The vessel was a classic Danish spidsgatter, or sloop-rigged double-ender. “I had seen two of these boats in person over the years,” Cronkhite writes, “and I knew they were rare. Owners adored them. Of all the boat designs that had ever tempted me, this was the one.”

Happily for Cronkhite, the yacht lay just across the Strait of Juan de Fuca in Victoria, British Columbia, not much more than a day’s sail from her own home port. And so begins a tale in which this particular author-cum-sailor stumbles on a boat, falls in love with said boat, impulsively decides to buy the vessel and, in the process, unburden herself of a small (or large) fortune — dollar figure unspecified — on a restoration and refit. And finally, consumed by an inner imperative to unearth even the smallest biographic detail of her newly acquired maritime artifact, she spends the next 10 years journeying either to Europe or up and down the American and Canadian West Coasts, piecing together an account of the boat’s origins and history.  

The sloop is called Pax. Built in 1936 in Kalundborg, Denmark, the yacht came from the drawing board of the famed wooden boat designer M.S.J. Hansen, a Danish incarnation of such American masters as Starling Burgess or Nathanael Herreshoff. With a hull of oak and pine, Pax has an overall length of 28 feet, a 9-foot beam and a 6-foot draft. Gross displacement is 7 tons. The auxiliary is a 25-hp Klassen Isuzu diesel.

In Cronkhite’s search of marinas, boatyards and registration files in this country and overseas, she uncovers records of at least eight previous owners, who voyaged in the Baltic or in Canadian and California waters. The boat, she notes, was initially called Tonica. Somewhere along the ownership chain, and presumably in honor of the celebrated flush-deck cutter sailed in the 1920s by the French circumnavigator Alain Gerbault, it was renamed Firecrest

She has reason to believe that the boat, probably as Firecrest, was shipped to California by a yet-to-be-identified owner in 1961. From that date until 1974, however, Cronkhite’s history shuts down. She draws a blank. What she does know is that in the mid- to late 1970s, the sloop reemerged under named ownership, but now as Pax. And it is as Pax — with Cronkhite the ninth owner — that the spidsgatter sails today.

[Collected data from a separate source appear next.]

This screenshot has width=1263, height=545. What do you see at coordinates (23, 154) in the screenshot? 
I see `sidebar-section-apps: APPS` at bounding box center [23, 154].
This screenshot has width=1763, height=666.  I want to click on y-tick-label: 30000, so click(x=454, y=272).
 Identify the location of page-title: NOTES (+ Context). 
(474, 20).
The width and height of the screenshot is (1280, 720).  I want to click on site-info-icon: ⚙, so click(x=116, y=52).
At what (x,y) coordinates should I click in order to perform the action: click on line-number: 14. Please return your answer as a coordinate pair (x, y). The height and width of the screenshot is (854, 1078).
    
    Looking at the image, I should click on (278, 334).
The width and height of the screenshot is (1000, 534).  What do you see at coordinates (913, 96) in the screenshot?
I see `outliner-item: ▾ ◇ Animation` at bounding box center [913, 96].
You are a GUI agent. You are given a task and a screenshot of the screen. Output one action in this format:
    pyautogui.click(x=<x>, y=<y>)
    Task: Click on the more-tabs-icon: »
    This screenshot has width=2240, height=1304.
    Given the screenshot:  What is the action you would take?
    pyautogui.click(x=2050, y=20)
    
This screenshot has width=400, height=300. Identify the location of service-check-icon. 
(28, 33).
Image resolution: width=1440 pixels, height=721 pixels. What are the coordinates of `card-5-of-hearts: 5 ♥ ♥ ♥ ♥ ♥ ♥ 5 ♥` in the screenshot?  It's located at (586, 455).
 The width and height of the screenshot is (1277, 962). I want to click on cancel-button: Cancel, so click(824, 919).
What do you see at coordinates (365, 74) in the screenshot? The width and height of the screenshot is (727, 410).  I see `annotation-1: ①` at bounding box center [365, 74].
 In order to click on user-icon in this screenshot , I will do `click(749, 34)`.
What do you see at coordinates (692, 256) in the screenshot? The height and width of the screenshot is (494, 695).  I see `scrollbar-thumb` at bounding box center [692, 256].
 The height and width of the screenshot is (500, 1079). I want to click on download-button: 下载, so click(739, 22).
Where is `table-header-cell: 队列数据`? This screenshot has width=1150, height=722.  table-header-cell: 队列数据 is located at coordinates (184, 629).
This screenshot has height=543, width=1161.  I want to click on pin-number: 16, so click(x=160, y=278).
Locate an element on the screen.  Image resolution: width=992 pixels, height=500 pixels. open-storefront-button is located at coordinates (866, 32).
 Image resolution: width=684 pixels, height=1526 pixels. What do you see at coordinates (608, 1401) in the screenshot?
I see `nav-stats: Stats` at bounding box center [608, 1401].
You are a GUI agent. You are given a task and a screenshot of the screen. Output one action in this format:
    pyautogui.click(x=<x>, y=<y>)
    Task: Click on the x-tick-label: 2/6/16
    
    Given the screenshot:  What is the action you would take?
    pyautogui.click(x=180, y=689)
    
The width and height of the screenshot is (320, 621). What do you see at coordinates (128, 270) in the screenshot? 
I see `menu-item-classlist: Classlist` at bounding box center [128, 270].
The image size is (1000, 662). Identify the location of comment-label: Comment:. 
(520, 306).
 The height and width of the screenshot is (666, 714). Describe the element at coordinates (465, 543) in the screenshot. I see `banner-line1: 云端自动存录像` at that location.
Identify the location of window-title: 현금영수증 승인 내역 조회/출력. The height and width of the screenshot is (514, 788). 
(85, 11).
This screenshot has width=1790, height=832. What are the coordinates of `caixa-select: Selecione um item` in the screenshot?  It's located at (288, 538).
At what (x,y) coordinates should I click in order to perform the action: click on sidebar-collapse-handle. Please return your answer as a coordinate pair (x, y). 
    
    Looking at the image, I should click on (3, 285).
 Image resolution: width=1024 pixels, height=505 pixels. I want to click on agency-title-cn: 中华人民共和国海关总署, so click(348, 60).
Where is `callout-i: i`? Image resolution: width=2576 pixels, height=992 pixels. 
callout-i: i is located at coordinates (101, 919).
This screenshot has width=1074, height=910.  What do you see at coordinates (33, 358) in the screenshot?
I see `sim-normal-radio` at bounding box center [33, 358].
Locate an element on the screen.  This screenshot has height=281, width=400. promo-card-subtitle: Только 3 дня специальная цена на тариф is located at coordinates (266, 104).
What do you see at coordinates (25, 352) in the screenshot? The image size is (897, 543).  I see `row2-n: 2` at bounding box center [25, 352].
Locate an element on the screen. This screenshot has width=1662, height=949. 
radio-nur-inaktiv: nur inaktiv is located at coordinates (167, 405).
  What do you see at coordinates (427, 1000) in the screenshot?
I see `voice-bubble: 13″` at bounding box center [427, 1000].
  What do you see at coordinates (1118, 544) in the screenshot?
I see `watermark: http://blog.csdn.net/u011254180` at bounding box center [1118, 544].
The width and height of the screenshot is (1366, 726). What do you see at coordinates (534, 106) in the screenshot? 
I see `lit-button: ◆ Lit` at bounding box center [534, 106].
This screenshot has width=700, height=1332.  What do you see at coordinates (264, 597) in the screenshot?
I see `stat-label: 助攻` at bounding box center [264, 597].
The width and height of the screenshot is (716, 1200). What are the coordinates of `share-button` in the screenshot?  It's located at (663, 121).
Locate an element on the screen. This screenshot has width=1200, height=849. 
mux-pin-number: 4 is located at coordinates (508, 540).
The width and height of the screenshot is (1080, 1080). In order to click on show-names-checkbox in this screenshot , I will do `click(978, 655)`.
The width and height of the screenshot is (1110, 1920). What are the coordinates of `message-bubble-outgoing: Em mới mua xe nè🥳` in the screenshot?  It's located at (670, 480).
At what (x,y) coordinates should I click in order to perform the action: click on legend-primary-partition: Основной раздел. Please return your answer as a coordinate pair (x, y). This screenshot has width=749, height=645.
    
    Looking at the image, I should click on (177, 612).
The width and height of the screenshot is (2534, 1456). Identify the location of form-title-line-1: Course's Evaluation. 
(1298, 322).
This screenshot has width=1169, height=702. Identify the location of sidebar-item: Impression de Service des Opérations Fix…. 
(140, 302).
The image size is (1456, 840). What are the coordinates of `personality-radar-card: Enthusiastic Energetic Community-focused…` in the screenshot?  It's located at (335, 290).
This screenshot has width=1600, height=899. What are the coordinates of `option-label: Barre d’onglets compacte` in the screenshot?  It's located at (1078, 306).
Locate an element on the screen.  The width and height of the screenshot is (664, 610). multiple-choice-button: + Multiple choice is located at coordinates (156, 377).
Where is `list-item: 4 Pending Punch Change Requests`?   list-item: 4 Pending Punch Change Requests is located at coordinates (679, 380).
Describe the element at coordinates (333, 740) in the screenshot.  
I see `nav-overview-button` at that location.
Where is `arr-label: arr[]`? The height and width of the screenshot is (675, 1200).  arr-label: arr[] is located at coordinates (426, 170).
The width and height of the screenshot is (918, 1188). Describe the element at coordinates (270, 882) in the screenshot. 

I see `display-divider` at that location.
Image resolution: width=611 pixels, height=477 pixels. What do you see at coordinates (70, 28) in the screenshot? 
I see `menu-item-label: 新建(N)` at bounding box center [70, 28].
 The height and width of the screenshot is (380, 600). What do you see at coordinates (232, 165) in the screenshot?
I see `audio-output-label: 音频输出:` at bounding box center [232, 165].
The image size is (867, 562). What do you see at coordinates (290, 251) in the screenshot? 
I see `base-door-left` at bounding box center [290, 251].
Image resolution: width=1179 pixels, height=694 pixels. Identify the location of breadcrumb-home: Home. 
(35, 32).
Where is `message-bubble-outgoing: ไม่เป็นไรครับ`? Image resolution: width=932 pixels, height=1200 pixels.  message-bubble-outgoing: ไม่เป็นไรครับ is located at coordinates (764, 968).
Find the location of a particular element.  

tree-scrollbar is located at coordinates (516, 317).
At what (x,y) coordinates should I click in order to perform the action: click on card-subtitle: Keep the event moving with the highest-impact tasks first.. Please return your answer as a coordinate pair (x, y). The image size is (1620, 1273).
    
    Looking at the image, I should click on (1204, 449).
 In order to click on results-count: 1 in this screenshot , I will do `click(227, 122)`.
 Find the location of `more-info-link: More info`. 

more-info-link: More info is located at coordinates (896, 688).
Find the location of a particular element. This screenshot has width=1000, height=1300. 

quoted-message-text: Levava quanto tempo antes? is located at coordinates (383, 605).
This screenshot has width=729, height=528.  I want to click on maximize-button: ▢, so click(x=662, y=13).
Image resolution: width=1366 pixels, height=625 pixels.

In the summer of 2013 she is invited to sail on a Hansen-designed twin of Pax. Her account evokes the beauty of where her yacht was born. Cronkhite ends her delightful book with an appeal. “At this writing, May 2016, 13 years of Pax’s history, from 1961 to 1974 … probably in the Los Angeles area, are still to be found.”

Somewhere, she thinks, there is a sailor or shipwright who, decades ago, may well have known her little ship and who has the historical information she so eagerly seeks. If Cronkhite can trace that missing link, the story she tells in Finding Pax will then be complete.